- _Kaynak metin_:
·····

Halil Karapaşaoğlu’nun Afrika Gazetesinde “Apartman boşluğu” başlıklı köşesinde yayınlanan yazısı
Rüzgâr yuvarlanarak…
Üstüme geldi…
Tam göbeğine doğru vurmak istedim…
Ayağım içinden geçti…
Tutturamadım…
Yuvarlanarak gelen rüzgâr topları…
Yüzlerce…
Binlerce…
Gözlerime…
Dudaklarıma…
Tazelik bırakan…
Rüzgâr gibi midir hayat?
Dokunamadığım…
Onun beni hissetmesini sağlayamadığım…
Her elimi uzatışımda…
Elimin boşlukta kaldığı…
* * *
Lefkoşa; hiçbir yerin başkenti…
Hiçbir yerin başkentinde…
Gündem çok hızlı değişiyor…
Biz onların gündemini belirleyeceğimize…
Onlar bizim gündemimizi belirliyor…
Onlar bizim yaptıklarımızı düşüneceğine…
Biz onların yaptıklarını düşünüyoruz…
Hayat…
Hiçbir yerin başkentinde bize dokunuyor…
Biz…
Tam onun göbeğine doğru vurmak istediğimizde…
Ayağımız içinden geçiyor tutturamıyoruz…
Büyük bir heyecan sarmış memleketi…
Yeni milletvekilleri…
Genç olanlar gözdeleri…
Doğuş Derya…
Meclis kürsüsünden…
Kendi gönlünde yatan andı okumaya kalkışıyor…
Bir hengâme…
Bağırma çağırma…
İzin vermiyorlar okusun…
BRT sesi kesiyor…
5dk. ara veriyorlar…
Günün sonunda…
Derya çıkıp “namusu ve şerifi” üzerine yemin ediyor…
Gönlünde yatan başka bir şeymiş…
* * *
Dildeki…
Toplumdaki…
Hayatın her alanındaki…
Ataerkil, erkek egemen…
Her şeye karşıydı Derya…
Ne oldu?

·····

- _Görev ayrıntıları_:
Kaynak metindeki yazının hangi gazetede yayınlandığını yazın. Malzemenin kaynak metinle hiçbir ilgisi yoktur.

·····

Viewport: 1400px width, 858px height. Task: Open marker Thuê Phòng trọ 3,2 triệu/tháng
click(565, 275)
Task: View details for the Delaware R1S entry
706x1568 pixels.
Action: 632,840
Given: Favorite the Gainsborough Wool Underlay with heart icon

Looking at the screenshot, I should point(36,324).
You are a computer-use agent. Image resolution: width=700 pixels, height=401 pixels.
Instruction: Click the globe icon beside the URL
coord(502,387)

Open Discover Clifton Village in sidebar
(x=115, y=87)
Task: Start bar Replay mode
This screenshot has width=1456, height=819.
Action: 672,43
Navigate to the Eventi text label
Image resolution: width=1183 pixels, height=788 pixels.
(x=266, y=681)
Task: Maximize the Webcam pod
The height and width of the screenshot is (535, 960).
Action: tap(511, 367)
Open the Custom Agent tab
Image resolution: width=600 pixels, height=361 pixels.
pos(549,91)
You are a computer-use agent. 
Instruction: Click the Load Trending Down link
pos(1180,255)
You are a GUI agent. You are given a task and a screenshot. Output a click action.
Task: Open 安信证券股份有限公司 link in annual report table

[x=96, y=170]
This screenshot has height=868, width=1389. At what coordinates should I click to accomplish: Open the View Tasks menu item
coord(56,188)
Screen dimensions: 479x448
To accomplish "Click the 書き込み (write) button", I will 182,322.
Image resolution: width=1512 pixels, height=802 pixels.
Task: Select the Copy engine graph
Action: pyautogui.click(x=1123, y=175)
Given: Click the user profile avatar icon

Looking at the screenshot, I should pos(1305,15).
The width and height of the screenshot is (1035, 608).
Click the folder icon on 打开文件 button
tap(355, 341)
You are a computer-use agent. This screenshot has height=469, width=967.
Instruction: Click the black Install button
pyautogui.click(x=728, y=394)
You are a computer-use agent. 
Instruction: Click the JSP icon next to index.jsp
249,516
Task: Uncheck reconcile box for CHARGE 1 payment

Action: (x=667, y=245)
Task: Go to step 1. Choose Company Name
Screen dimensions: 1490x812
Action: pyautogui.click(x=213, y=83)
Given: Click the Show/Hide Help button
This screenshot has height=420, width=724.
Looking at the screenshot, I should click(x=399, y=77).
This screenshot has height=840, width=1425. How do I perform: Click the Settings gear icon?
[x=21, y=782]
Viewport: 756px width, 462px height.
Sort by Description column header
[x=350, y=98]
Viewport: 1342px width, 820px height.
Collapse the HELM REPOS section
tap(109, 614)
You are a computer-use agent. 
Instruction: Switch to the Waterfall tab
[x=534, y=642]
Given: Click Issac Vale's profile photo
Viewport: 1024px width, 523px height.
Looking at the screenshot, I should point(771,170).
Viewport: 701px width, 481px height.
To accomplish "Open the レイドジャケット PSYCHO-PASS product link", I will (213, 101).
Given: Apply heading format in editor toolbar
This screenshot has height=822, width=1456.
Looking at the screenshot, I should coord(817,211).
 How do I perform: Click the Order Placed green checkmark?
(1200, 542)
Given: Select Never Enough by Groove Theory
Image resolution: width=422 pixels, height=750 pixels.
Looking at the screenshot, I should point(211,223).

·····

- _Doğru yanıt_:
Afrika Gazetesinde yayınlanmıştır.